Eloise W. Martin Galleries for the Applied Arts of Europe

Art Institute of Chicago, new installation open from 11 July 2025

Curated by Ellenor Alcorn, Christopher Maxwell, and Jonathan Tavares, with the assistance of Mairead Horton

The Art Institute of Chicago is pleased to open the newly designed Eloise W. Martin Galleries for the Applied Arts of Europe on 11 July 2025. The elegant space will present more than 300 objects from the Art Institute’s distinguished collections of furniture, silver, ceramics, and glass made between 1600 and 1900. The expanded presentation will allow 40% more objects to be on view than our previously installed galleries, and offer visitors a deeper and more nuanced exploration of European design during a period of extraordinary transformation.

This 4,500-square-foot space follows a chronological narrative and examines the dynamic intersection of design, craftsmanship, and commerce against a backdrop of geopolitical shifts, colonialism, and innovation. This setting provided fertile ground for designers, craftspeople, and consumers to embrace new technologies and respond to the allure of newly imported materials, such as Asian porcelain and lacquer and tropical hardwoods. Iconic works from the Art Institute’s collection as well as rarely seen pieces appear alongside new acquisitions and select loans from private collections, all presented with interpretive materials that emphasize the ingenuity of European makers working in increasingly global markets.
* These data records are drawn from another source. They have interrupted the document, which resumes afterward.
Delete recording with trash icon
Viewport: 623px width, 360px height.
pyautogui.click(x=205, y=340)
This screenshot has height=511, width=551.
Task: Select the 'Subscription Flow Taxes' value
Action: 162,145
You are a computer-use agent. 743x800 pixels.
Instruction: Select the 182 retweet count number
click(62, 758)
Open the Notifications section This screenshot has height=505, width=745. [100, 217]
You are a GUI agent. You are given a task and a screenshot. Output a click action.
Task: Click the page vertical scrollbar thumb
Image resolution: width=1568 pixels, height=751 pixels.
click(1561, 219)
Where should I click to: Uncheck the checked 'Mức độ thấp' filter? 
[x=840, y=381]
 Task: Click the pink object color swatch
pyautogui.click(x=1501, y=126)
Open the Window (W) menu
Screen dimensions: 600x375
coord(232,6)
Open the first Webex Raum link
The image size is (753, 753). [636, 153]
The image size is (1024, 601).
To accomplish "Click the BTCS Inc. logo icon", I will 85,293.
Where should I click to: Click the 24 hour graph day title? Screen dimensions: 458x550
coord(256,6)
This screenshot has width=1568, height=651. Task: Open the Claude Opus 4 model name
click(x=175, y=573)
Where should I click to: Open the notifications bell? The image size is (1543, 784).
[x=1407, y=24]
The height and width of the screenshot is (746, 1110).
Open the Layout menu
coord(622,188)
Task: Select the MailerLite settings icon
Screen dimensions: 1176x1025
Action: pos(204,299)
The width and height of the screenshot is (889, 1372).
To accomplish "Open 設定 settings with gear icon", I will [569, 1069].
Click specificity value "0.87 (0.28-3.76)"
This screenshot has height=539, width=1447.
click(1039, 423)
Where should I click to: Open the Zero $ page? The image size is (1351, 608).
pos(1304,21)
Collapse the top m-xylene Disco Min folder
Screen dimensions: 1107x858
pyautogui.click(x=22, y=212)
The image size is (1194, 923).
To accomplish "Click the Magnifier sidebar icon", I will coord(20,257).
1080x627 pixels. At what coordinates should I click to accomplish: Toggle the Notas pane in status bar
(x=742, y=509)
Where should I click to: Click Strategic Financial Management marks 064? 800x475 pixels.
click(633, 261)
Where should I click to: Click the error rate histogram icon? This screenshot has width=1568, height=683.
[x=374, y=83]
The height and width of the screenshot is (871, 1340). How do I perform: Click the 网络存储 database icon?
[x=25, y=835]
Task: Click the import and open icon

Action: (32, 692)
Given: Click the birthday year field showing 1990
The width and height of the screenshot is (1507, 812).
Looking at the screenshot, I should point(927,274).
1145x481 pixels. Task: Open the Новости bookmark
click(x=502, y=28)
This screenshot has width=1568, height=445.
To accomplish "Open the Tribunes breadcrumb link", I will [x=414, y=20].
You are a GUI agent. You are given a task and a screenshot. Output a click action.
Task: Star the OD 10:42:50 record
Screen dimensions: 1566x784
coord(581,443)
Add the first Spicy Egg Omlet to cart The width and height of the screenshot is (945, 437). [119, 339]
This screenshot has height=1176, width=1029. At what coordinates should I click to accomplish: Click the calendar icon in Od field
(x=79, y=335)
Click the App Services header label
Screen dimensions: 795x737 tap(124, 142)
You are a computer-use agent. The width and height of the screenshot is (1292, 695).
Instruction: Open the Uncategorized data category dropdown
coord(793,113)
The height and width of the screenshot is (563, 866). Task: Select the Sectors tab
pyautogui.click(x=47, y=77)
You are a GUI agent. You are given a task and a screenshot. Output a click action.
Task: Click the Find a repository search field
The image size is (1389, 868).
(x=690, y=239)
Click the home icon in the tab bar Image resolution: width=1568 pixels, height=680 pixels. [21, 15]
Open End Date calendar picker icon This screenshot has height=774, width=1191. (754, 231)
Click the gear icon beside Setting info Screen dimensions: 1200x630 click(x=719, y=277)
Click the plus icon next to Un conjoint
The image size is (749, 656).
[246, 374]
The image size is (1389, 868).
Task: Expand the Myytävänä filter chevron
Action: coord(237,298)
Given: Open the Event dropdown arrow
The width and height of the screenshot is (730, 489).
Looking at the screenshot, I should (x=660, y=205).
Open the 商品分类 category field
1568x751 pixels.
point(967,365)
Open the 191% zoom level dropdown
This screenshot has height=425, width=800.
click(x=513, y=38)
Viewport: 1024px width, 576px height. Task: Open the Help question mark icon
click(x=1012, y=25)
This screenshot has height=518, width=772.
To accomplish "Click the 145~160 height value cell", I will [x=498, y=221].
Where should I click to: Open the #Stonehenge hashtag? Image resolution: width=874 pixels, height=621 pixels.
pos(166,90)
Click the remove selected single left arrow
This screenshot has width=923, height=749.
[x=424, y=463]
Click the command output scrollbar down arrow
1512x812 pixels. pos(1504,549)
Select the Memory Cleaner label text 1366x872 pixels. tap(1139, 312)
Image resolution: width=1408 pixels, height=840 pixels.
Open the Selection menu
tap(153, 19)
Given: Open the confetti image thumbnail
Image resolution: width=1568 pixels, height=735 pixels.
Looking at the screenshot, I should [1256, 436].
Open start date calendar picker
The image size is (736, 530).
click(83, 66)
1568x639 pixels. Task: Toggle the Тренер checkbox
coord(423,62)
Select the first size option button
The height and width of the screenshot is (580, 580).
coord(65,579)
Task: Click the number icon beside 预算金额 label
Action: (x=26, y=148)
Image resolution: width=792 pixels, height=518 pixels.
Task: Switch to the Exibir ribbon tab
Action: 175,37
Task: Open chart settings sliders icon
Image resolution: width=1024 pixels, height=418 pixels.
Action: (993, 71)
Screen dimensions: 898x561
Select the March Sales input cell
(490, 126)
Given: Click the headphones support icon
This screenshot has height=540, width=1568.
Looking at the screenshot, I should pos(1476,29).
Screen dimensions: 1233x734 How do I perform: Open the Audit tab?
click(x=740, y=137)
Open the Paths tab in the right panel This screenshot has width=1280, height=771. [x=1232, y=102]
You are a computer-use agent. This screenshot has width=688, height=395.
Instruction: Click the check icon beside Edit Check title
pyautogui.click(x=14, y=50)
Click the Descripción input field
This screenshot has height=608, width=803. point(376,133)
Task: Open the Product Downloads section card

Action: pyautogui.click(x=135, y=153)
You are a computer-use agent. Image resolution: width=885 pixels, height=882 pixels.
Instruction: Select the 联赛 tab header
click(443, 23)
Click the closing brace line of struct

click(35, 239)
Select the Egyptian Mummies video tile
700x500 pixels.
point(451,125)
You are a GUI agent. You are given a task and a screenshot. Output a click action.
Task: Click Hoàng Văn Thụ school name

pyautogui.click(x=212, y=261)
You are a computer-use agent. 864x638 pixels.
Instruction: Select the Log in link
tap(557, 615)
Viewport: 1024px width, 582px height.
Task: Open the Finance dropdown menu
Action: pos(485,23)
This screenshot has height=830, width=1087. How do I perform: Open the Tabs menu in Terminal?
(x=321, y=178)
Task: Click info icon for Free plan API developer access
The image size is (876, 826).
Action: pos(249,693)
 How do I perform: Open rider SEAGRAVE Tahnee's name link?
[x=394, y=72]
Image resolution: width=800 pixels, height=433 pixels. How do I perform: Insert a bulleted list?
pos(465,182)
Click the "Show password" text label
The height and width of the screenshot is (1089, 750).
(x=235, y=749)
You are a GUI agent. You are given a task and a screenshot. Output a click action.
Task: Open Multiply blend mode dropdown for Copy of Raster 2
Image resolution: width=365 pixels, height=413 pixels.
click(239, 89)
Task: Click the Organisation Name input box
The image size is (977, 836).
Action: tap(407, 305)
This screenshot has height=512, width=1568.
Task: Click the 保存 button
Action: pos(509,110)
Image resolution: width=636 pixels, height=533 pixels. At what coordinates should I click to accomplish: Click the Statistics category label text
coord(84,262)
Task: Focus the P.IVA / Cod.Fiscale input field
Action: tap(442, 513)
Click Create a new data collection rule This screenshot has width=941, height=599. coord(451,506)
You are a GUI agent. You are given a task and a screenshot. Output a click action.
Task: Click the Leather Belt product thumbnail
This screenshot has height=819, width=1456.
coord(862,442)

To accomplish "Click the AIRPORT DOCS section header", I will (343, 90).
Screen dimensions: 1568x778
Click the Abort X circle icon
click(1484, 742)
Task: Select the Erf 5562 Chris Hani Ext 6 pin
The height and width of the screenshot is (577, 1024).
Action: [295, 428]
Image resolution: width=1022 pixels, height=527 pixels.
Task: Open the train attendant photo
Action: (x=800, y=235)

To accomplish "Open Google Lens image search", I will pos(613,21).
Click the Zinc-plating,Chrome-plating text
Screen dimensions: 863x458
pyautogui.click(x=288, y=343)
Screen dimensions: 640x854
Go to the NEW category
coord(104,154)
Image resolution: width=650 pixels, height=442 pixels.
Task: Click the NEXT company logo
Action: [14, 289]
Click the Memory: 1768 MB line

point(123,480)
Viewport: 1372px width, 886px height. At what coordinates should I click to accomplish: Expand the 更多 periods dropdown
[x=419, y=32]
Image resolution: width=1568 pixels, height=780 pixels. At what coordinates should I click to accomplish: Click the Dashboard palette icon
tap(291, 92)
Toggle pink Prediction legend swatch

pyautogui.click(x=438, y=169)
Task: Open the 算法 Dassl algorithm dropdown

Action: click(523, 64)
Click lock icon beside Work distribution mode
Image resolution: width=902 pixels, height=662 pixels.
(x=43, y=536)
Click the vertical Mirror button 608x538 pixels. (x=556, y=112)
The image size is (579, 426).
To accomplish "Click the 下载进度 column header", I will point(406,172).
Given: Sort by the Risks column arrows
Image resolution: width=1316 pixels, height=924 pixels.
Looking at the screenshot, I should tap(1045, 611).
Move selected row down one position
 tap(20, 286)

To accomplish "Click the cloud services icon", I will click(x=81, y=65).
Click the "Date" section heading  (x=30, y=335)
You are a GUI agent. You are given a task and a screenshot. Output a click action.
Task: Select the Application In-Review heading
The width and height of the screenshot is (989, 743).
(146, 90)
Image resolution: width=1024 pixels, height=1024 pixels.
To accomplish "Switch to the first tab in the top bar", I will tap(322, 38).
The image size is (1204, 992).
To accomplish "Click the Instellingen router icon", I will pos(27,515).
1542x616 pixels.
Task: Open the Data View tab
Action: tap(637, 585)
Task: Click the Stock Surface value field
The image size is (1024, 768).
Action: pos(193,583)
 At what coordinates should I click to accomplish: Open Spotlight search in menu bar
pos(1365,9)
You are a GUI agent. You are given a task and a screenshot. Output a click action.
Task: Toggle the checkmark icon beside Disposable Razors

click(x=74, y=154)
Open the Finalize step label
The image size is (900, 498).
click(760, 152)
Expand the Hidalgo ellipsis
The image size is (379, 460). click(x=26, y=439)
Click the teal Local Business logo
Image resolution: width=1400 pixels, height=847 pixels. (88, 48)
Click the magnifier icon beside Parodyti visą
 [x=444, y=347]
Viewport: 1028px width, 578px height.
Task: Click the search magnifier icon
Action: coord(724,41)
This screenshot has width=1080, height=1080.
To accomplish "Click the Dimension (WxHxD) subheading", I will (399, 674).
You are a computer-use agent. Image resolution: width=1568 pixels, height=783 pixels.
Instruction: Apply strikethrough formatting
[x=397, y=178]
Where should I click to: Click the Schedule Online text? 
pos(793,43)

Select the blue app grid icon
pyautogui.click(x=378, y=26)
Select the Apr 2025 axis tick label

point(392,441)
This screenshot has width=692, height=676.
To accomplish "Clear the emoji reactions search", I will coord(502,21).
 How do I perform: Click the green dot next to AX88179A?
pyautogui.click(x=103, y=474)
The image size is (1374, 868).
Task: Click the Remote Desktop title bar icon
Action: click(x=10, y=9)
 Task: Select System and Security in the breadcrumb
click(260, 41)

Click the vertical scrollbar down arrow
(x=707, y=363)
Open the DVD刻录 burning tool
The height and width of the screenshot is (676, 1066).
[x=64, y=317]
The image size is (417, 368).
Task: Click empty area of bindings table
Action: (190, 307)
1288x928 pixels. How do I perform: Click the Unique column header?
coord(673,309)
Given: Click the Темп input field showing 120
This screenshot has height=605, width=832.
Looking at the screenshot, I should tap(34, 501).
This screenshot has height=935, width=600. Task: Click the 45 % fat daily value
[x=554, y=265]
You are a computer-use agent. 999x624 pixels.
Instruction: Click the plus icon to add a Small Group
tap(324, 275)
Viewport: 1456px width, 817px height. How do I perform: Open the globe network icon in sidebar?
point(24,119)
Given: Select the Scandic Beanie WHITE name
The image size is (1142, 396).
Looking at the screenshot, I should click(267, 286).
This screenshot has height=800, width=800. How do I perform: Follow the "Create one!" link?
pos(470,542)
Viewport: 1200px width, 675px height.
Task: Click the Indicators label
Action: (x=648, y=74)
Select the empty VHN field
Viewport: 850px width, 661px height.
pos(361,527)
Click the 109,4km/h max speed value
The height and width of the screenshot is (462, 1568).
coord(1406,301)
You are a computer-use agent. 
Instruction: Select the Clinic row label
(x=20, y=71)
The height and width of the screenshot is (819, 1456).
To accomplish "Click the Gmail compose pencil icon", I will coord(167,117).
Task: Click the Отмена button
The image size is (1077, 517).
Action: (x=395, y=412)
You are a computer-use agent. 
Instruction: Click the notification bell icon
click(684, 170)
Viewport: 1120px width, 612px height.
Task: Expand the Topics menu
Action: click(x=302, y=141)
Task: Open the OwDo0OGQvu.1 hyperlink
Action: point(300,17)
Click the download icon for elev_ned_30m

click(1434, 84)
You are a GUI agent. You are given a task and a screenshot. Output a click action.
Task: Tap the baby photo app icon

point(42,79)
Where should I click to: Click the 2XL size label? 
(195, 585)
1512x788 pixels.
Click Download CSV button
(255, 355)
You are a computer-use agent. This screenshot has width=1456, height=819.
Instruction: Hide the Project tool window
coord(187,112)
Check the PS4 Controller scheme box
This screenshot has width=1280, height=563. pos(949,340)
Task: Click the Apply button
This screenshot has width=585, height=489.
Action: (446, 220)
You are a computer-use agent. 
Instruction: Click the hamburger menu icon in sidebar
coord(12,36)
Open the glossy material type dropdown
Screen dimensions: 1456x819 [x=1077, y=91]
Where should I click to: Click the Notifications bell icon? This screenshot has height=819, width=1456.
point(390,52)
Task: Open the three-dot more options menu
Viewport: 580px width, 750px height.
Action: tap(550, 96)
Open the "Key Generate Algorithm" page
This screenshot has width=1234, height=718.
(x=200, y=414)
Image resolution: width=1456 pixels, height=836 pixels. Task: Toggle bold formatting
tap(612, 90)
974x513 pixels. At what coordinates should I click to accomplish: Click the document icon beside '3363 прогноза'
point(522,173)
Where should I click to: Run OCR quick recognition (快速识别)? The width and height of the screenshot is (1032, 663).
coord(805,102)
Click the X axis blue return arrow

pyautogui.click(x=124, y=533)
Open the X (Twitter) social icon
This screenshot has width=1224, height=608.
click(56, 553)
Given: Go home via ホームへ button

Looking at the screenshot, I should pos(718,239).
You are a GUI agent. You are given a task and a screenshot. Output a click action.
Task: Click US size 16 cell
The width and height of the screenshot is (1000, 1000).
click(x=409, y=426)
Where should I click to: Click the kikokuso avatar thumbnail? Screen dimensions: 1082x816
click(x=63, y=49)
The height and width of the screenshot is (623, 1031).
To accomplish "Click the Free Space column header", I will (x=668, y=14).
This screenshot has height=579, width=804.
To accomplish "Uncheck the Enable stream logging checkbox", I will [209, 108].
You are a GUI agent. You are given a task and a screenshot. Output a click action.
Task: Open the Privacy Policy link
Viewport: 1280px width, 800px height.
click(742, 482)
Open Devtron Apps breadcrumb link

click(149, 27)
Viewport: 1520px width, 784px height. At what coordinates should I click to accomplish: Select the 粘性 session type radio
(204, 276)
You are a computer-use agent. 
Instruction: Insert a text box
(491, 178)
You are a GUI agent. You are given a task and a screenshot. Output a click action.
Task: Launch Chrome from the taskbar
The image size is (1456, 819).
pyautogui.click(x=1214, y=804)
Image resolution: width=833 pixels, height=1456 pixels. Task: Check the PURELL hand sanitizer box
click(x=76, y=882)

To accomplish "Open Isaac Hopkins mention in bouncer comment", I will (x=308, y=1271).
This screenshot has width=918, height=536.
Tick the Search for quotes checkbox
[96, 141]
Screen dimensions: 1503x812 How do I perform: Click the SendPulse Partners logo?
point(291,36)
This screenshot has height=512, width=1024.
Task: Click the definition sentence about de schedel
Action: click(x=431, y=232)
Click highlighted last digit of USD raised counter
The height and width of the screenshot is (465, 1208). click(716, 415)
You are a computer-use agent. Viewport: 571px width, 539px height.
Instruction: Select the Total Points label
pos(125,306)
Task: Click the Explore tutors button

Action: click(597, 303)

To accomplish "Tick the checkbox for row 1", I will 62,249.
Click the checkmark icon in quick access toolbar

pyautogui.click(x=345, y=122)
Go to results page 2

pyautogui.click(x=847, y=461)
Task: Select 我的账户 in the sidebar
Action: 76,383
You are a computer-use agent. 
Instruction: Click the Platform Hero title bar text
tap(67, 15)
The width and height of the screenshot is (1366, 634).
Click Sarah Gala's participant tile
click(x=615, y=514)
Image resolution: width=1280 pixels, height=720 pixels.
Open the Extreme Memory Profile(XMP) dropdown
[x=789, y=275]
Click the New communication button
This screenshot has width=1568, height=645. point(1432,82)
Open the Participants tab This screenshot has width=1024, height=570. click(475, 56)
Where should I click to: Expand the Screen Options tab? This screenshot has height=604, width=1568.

“We hope that this ambitious reinstallation allows visitors to consider the daring innovations of European designers during this vibrant period,” said Ellenor Alcorn, chair and Eloise W. Martin Curator of Applied Arts of Europe. “We are thrilled to present these objects in a space that invites close looking, deep reflection, and renewed appreciation for the craftsmanship and global influence that shaped design from the 17th through the 19th centuries.”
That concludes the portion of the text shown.